Como nunca el desarrollo desenfrenado que se vive en las comunidades, viene afectando a las familias nativas que son obligadas a vender sus propiedades o bien, de repente enfrentan demandas de poderosos consorcios inmobiliarios que transforman las regiones.
A veces se dice de broma, pero en muy pocas ocasiones en serio. Estas expresiones me han acompañado a lo largo de mi vida y de vez en cuando se topan en los temas de conversación entre vaciladas de los choyeros, pero… sí hay algo de fondo.
Por eso cada vez que capto «movimientos extraños» reflexiono y de nuevo acudo a los documentos que ha venido presentando Cuauhtémoc Morgan ya sea en los editoriales como el caso del Golfo de California o bien, a consultar sus dos últimos libros donde aporta mucho al tema de la soberanía.
En 1889 el representante por el estado de California William Vandever impulsó una iniciativa para que el gobierno de los Estados Unidos adquiriera la península de Baja California, a fin de desarrollar y extender la actividad comercial en la región.

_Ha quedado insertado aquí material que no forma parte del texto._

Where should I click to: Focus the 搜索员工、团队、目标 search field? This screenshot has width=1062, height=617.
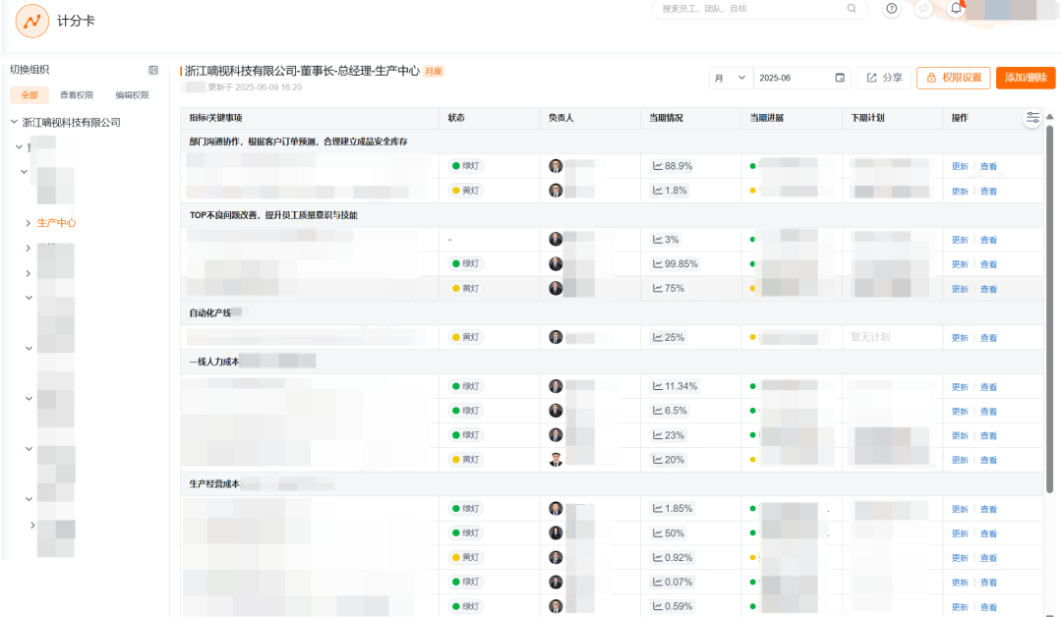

Meses antes había visitado el Puerto de Ensenada y pudo observar el potencial de esta parte de México, por los trabajos que llevaba a cabo la Compañía Internacional que se convirtió en la empresa normadora del desarrollo de la región que además contemplaba la construcción de un ferrocarril transpeninsular hasta La Paz partiendo de San Quintín, del que solamente se construyeron 25 kilómetros.